What is needed ▸
Below are the records; give again exactly the line with "You are a computer-use agent. Screen", the line with "You are a computer-use agent. The", and each line that lies between them, and nothing besides.

══ Data to use

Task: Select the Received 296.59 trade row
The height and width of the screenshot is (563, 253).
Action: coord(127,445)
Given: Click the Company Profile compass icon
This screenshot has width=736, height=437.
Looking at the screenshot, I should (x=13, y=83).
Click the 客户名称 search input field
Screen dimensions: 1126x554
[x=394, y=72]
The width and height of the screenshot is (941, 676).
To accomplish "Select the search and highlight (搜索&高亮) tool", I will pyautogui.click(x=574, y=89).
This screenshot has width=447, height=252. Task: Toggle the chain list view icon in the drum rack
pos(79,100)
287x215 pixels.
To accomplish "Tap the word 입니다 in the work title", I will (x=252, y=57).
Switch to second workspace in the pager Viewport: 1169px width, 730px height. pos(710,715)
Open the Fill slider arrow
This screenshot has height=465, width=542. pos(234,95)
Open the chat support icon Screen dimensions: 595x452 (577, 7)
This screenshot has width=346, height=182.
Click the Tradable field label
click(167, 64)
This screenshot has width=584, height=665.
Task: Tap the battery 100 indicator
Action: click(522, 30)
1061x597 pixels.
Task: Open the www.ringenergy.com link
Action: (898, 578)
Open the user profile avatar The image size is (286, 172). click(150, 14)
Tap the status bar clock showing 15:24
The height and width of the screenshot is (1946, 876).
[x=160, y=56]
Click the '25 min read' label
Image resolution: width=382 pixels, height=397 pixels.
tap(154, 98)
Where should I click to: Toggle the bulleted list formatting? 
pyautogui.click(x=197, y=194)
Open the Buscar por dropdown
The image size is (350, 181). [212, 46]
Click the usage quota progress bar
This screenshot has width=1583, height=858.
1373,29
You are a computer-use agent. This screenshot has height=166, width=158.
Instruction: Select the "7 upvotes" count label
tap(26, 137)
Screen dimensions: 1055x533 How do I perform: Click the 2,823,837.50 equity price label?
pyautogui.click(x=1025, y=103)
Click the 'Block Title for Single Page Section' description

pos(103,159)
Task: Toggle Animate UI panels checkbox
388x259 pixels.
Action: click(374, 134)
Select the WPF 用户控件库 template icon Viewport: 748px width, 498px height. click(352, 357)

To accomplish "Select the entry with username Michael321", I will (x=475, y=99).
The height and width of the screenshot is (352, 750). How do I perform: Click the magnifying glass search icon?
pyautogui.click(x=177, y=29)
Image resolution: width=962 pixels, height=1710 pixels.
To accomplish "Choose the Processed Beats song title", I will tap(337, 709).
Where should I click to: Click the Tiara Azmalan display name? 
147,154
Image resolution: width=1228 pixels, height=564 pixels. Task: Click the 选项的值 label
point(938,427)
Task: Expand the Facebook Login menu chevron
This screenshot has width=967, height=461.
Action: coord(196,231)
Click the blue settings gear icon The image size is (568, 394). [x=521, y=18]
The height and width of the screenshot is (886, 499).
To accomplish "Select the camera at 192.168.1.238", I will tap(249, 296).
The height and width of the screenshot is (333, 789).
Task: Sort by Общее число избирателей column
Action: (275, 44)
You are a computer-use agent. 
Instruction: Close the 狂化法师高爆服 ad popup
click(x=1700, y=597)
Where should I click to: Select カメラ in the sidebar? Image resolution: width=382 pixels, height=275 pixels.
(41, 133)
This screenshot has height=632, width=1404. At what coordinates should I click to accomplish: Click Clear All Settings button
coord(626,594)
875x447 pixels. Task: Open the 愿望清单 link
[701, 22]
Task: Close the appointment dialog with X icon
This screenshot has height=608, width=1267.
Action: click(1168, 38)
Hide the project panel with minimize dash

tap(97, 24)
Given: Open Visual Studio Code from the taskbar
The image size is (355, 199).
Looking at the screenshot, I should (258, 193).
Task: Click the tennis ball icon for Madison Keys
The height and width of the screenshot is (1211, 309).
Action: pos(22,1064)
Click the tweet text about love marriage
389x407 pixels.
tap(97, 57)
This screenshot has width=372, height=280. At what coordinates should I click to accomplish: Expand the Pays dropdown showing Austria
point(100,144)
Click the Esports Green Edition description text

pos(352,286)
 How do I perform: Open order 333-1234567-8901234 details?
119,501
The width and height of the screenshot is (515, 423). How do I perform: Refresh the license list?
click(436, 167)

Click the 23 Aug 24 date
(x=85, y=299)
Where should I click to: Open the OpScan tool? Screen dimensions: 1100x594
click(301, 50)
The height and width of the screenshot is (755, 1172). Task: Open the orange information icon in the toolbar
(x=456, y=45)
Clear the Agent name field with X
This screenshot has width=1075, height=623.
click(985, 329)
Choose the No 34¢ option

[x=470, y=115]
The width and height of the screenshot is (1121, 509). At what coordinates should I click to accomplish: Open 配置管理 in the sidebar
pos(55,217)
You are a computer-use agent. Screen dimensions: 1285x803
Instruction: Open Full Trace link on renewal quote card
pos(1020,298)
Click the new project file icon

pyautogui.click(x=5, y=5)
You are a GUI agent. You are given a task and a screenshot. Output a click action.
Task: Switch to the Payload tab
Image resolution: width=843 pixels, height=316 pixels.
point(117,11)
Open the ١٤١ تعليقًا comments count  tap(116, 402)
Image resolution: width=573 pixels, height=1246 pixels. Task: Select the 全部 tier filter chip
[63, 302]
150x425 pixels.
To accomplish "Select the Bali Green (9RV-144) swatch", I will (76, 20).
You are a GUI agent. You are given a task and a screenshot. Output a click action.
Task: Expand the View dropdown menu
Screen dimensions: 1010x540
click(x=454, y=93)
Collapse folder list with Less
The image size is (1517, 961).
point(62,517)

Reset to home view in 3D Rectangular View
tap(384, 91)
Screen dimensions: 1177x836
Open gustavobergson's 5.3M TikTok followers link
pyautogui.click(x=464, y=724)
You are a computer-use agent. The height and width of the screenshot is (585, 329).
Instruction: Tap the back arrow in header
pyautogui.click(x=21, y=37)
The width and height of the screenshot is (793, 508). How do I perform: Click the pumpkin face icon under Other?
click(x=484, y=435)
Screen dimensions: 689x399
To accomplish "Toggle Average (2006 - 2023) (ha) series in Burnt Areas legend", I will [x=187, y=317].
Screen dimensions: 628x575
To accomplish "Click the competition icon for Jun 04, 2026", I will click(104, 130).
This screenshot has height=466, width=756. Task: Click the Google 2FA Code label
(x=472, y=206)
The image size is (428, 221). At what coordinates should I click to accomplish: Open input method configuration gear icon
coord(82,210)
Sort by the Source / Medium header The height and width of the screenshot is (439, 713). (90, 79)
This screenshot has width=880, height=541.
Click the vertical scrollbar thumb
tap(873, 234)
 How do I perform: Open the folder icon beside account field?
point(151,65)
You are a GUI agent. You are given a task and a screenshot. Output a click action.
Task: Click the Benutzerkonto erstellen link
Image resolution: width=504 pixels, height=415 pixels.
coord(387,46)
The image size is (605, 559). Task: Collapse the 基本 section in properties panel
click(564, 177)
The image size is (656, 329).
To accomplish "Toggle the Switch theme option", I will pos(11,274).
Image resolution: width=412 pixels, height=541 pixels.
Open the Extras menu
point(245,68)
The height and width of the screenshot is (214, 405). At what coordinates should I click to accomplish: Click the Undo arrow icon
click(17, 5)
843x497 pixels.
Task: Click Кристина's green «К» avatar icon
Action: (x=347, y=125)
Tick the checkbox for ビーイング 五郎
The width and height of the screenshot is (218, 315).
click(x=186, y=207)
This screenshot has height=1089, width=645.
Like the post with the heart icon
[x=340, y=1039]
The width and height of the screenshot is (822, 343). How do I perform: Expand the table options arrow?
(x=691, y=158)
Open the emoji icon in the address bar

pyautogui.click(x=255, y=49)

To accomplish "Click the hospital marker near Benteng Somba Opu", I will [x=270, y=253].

════

Written solution ▸
You are a computer-use agent. Screen dimensions: 1285x803
Instruction: Open Full Trace link on renewal quote card
pos(1020,298)
Click the new project file icon

pyautogui.click(x=5, y=5)
You are a GUI agent. You are given a task and a screenshot. Output a click action.
Task: Switch to the Payload tab
Image resolution: width=843 pixels, height=316 pixels.
point(117,11)
Open the ١٤١ تعليقًا comments count  tap(116, 402)
Image resolution: width=573 pixels, height=1246 pixels. Task: Select the 全部 tier filter chip
[63, 302]
150x425 pixels.
To accomplish "Select the Bali Green (9RV-144) swatch", I will (76, 20).
You are a GUI agent. You are given a task and a screenshot. Output a click action.
Task: Expand the View dropdown menu
Screen dimensions: 1010x540
click(x=454, y=93)
Collapse folder list with Less
The image size is (1517, 961).
point(62,517)

Reset to home view in 3D Rectangular View
tap(384, 91)
Screen dimensions: 1177x836
Open gustavobergson's 5.3M TikTok followers link
pyautogui.click(x=464, y=724)
You are a computer-use agent. The height and width of the screenshot is (585, 329).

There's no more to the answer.